Foreign-access restrictions changed the debate
Recent U.S. limits involving advanced AI access for foreign nationals showed that commercial availability can be altered for national-security reasons. European firms cannot assume that today's contract guarantees tomorrow's access.
The appropriate response is contingency planning and diversified capability. Retaliatory restrictions could make the ecosystem less stable. Diplomacy and clear licensing rules remain important.
Business worries about fragmentation
Companies operating across Europe already navigate national cybersecurity, procurement and data requirements. Additional sovereignty labels could split the market further.
The EU should provide mutual recognition and common definitions. A trusted service approved in one member state should not face entirely different tests in another without a specific risk reason.
Resilience has a measurable meaning
A resilient system can continue essential operations during an outage, trade dispute or policy restriction. Measures include alternate providers, offline procedures, local expertise and contractual access to data.
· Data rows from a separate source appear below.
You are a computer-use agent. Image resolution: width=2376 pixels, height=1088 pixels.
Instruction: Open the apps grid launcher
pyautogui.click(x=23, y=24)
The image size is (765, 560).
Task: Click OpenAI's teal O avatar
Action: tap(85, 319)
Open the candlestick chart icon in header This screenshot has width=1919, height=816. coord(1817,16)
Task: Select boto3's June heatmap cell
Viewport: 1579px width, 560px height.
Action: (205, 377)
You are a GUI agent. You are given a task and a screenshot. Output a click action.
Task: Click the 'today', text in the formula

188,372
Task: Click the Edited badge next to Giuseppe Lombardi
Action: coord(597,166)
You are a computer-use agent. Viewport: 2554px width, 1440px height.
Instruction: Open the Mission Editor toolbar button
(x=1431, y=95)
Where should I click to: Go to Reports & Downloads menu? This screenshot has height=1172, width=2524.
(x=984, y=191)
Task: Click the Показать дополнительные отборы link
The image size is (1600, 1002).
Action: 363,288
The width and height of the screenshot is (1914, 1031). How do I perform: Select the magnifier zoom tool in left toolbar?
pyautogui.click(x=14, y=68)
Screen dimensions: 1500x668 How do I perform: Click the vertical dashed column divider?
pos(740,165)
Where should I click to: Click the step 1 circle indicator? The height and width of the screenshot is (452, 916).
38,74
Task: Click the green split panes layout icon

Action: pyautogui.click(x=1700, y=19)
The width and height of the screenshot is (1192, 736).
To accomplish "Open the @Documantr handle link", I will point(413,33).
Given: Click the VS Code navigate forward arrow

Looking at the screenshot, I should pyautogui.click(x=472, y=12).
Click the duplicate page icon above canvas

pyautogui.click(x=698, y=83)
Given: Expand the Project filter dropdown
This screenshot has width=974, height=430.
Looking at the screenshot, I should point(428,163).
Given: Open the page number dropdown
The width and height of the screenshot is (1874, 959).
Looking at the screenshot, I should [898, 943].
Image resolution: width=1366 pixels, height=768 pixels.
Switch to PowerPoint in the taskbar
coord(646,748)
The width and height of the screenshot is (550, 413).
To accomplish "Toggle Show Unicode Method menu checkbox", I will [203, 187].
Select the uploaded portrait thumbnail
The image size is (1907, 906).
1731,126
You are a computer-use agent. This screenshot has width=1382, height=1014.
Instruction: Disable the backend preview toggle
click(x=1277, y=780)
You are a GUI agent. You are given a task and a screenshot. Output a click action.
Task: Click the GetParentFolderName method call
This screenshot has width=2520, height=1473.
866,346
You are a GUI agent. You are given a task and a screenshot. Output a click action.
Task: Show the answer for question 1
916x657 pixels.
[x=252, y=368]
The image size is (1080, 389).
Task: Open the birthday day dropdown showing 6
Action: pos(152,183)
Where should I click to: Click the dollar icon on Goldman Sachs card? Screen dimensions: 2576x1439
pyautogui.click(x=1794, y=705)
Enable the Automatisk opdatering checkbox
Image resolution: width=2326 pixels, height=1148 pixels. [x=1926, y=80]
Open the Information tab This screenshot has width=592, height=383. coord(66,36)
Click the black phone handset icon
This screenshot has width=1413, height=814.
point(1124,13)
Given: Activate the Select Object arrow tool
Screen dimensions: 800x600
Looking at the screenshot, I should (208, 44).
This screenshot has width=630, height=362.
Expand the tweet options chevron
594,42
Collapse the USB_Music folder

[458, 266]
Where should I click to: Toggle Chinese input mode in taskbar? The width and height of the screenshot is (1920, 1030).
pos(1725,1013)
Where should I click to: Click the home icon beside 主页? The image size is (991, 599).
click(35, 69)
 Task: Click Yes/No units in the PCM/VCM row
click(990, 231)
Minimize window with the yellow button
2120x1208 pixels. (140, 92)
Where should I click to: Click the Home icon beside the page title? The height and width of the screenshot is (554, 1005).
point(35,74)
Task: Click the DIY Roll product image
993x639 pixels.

Governments can test those capabilities through exercises. The goal is not to display a European flag on a data center; it is to keep services functioning under stress.
The policy must distinguish critical from ordinary systems
Defense, intelligence, health, energy and core government records justify strict controls. Marketing analytics or a public chatbot may not. Treating them identically wastes resources and discourages adoption.
A tiered framework can direct scarce sovereign capacity toward the highest risks while preserving competition elsewhere. That approach also makes compliance understandable to business.
What success would look like
Europe would have competitive models, accessible compute, secure cloud options and the ability to move workloads. U.S. providers would remain part of the market but no single policy decision could disable critical functions.
European startups would sell across the continent and scale without relocating. Procurement would reward security and performance rather than nationality alone. That outcome is more realistic than complete independence.
What to watch after VivaTech
Watch announcements on gigafactory sites, compute access, Mistral partnerships, public-cloud rules and funding. Businesses should look for contracts and capacity rather than political totals.
The sovereignty push will be judged by adoption, cost and continuity. Europe can build strategic control without isolating itself, but only if industrial policy addresses the full stack from energy and chips to models, skills and customers.
Cloud contracts should contain exit rights
Public and private buyers often focus on purchase price and implementation while underestimating the cost of leaving a platform. A sovereignty strategy should require data export, documentation, reasonable transition assistance and limits on punitive egress charges. Those terms create bargaining power even when a U.S. provider remains the best option.
Exit rights must be tested before a crisis. Organizations should know how long migration would take and which applications depend on proprietary services. A written clause without technical preparation is not resilience.
Open-source software can widen strategic choice
Open models and software allow organizations to inspect, modify and operate systems with less dependence on one vendor. They can support European research and small providers, although openness does not eliminate security or maintenance costs.
Governments can fund evaluation tools, secure repositories and shared technical support. The objective should be a healthy commons that businesses can build upon, not a mandate that every high-risk system use code simply because it is open.
European sovereignty will be credible when organizations can choose open or proprietary tools based on evidence, preserve control of their data and change suppliers without rebuilding their entire operation. or surrendering essential services during a geopolitical dispute.